[Dataset rows]
————
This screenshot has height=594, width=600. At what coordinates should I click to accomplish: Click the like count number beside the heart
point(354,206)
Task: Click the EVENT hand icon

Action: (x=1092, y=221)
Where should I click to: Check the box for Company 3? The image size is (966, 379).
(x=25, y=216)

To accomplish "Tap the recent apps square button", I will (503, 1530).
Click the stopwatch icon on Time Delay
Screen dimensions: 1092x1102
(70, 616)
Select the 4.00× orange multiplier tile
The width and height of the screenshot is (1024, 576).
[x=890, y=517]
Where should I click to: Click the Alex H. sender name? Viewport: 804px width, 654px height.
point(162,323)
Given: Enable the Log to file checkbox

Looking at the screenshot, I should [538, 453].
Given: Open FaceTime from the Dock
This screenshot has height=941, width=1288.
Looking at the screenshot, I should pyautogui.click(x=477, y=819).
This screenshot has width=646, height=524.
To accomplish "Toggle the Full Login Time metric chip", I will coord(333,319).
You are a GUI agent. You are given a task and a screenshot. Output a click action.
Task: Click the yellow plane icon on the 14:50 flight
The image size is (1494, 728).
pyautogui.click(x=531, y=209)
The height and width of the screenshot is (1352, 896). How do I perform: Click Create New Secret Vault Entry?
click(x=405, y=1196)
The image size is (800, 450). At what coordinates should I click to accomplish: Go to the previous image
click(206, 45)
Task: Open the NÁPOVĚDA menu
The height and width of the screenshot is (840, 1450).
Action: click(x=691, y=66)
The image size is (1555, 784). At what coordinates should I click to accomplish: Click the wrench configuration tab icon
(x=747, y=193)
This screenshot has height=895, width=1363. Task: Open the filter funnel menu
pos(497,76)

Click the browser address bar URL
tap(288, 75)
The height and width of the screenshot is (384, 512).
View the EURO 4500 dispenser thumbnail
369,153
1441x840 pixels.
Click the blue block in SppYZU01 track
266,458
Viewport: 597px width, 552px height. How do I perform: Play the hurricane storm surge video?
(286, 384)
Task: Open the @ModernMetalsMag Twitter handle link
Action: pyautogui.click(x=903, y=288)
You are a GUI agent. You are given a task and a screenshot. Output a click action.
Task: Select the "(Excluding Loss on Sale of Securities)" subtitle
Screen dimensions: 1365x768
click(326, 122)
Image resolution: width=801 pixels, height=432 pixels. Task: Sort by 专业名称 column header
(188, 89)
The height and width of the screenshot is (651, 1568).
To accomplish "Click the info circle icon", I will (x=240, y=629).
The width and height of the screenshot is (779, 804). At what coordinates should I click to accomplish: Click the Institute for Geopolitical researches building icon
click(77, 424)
————
Turn the records above into a numbered list with one line per item, and leave out the blank lines.

◆ REPLY
1. This screenshot has height=594, width=600. At what coordinates should I click to accomplish: Click the like count number beside the heart
2. point(354,206)
3. Task: Click the EVENT hand icon
4. Action: (x=1092, y=221)
5. Where should I click to: Check the box for Company 3? The image size is (966, 379).
6. (x=25, y=216)
7. To accomplish "Tap the recent apps square button", I will (503, 1530).
8. Click the stopwatch icon on Time Delay
9. Screen dimensions: 1092x1102
10. (70, 616)
11. Select the 4.00× orange multiplier tile
12. The width and height of the screenshot is (1024, 576).
13. [x=890, y=517]
14. Where should I click to: Click the Alex H. sender name? Viewport: 804px width, 654px height.
15. point(162,323)
16. Given: Enable the Log to file checkbox
17. Looking at the screenshot, I should [538, 453].
18. Given: Open FaceTime from the Dock
19. This screenshot has height=941, width=1288.
20. Looking at the screenshot, I should pyautogui.click(x=477, y=819).
21. This screenshot has width=646, height=524.
22. To accomplish "Toggle the Full Login Time metric chip", I will coord(333,319).
23. You are a GUI agent. You are given a task and a screenshot. Output a click action.
24. Task: Click the yellow plane icon on the 14:50 flight
25. The image size is (1494, 728).
26. pyautogui.click(x=531, y=209)
27. The height and width of the screenshot is (1352, 896). How do I perform: Click Create New Secret Vault Entry?
28. click(x=405, y=1196)
29. The image size is (800, 450). At what coordinates should I click to accomplish: Go to the previous image
30. click(206, 45)
31. Task: Open the NÁPOVĚDA menu
32. The height and width of the screenshot is (840, 1450).
33. Action: click(x=691, y=66)
34. The image size is (1555, 784). At what coordinates should I click to accomplish: Click the wrench configuration tab icon
35. (x=747, y=193)
36. This screenshot has height=895, width=1363. Task: Open the filter funnel menu
37. pos(497,76)
38. Click the browser address bar URL
39. tap(288, 75)
40. The height and width of the screenshot is (384, 512).
41. View the EURO 4500 dispenser thumbnail
42. 369,153
43. 1441x840 pixels.
44. Click the blue block in SppYZU01 track
45. 266,458
46. Viewport: 597px width, 552px height. How do I perform: Play the hurricane storm surge video?
47. (286, 384)
48. Task: Open the @ModernMetalsMag Twitter handle link
49. Action: pyautogui.click(x=903, y=288)
50. You are a GUI agent. You are given a task and a screenshot. Output a click action.
51. Task: Select the "(Excluding Loss on Sale of Securities)" subtitle
52. Screen dimensions: 1365x768
53. click(326, 122)
54. Image resolution: width=801 pixels, height=432 pixels. Task: Sort by 专业名称 column header
55. (188, 89)
56. The height and width of the screenshot is (651, 1568).
57. To accomplish "Click the info circle icon", I will (x=240, y=629).
58. The width and height of the screenshot is (779, 804). At what coordinates should I click to accomplish: Click the Institute for Geopolitical researches building icon
59. click(77, 424)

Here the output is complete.